CEO Gene Jones could find himself out of job on Friday—but his supporters are starting to hit back at the ombudsman.
In response to ombudsman Fiona Crean’s scathing report on hiring and practices at the Toronto Community Housing Corporation, the organization’s board of directors held a special meeting yesterday. No decisions were reached, however, because the board determined it needed more time to review the 111-page document and adjourned the meeting until Friday.
The report presents a damning indictment of the social housing agency’s hiring and firing practices, details arbitrary raises given to certain executives, and holds higher-ups responsible for an “abject failure of leadership” that fostered a “climate of fear” in the workplace. It finds that CEO Gene Jones made impulsive and arbitrary decisions contrary to established HR policies and procedures—policies and procedures with which he admitted he was not familiar.
It’s possible the board of directors could decide to fire Gene Jones, who’s served as the CEO of TCHC since June 2012, at Friday’s meeting. But there will be some resistance to this option. Councillor and TCHC board member Cesar Palacio (Ward 17, Davenport) told reporters yesterday that Jones has done a “phenomenal” job and added in an April 2 council meeting that “there has been tremendous changes for the better, especially since the new CEO was hired. [Jones] brought transparency, accountability, openness, with that level of passion, integrity that Toronto Community Housing is changing for the better.”
Board member Frances Nunziata (Ward 11, York South-Weston) has also been a strong supporter. After Jones was admonished by the TCHC board in February for not being aware of HR salary protocols, Nunziata said, “He’s done the best job ever for this corporation.” Doug Ford, too, rose to the CEO’s defence yesterday, unwittingly evoking Harvey Dent by saying, “I believe in Gene Jones.” And last night on Joe Warmington’s Newstalk 1010 radio show, Mayor Rob Ford called into question the motivations and overall usefulness of the ombudsman. “I think they’re just trying to kneecap [Gene Jones],” he told the Sun columnist, adding, “I don’t know why we’re paying millions and millions of dollars to all of these accountability officers.”

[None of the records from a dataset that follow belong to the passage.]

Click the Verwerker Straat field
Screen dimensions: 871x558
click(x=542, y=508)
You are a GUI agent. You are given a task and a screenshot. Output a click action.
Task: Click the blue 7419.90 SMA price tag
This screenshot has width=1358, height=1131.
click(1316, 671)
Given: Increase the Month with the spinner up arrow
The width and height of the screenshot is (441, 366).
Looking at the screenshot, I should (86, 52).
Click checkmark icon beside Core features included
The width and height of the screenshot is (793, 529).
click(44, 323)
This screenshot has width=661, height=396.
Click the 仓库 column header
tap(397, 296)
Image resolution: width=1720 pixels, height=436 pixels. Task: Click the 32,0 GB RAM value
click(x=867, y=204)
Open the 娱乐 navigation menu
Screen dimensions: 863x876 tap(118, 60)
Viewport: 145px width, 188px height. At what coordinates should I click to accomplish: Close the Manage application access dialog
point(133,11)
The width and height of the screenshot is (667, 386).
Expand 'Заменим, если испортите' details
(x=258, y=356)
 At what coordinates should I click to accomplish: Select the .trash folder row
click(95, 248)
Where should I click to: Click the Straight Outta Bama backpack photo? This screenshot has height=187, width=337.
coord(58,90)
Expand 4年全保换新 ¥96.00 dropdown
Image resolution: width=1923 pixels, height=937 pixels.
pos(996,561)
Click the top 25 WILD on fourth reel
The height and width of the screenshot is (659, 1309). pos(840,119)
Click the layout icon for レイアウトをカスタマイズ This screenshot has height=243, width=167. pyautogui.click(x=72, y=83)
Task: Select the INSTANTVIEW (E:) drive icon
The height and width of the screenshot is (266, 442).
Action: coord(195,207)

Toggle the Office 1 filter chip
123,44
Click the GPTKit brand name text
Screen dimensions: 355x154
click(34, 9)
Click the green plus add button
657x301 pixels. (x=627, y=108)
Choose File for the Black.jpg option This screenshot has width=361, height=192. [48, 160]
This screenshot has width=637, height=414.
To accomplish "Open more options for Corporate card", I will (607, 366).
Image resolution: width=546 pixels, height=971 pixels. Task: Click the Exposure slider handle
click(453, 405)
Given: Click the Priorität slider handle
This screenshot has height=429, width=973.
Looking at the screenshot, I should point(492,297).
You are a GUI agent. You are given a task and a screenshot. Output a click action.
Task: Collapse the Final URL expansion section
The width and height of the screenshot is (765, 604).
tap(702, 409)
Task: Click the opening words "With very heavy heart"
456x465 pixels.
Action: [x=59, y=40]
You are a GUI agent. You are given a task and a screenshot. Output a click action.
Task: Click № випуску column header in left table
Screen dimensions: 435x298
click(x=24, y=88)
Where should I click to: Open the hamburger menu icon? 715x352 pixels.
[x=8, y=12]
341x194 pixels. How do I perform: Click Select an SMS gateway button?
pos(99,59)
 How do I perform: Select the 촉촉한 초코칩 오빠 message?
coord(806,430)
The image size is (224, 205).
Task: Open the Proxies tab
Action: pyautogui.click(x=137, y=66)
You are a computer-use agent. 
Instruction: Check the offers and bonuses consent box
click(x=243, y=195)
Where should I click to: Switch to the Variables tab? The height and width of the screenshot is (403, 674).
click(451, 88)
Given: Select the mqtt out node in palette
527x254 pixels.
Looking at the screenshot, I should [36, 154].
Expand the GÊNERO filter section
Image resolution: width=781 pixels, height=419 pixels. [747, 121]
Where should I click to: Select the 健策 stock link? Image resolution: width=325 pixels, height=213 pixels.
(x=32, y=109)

Ford has tried to discredit accountability officers in the past, and last night suggested consolidating their different responsibilities—which are mandated by the City of Toronto Act—into one office. This could suggest where the debate about the ombudsman’s report might be headed. Regardless of what the TCHC board decides, the ombudsman’s report will head to council in two weeks to be debated at its May meeting. But at that same meeting, council will also discuss whether to re-appoint the ombudsman—which could set up a situation in which council would essentially have to choose between Fiona Crean and Gene Jones.
At City Hall today, Councillor Giorgio Mammoliti (Ward 7, York West) referred to Crean and the two other accountability officers as “goons for the left.” (Mammoliti is himself currently facing multiple ethics controversies, one involving a court battle over campaign finance violations that, if it results in his conviction, could prohibit him from running for re-election.)
Crean told Torontoist that Mammoliti’s comment was unfortunate, saying, “My job is to investigate matters, and that’s what I’ve done.” She added that she does so without any political agenda, and that she investigates individuals of all stripes: “So long as someone is mad at me, I’m probably doing my job.”
Asked how the TCHC scandal compares to others she has seen, Crean responded, “In my 30 years of experience, I have never seen such a flagrant abuse of policy.”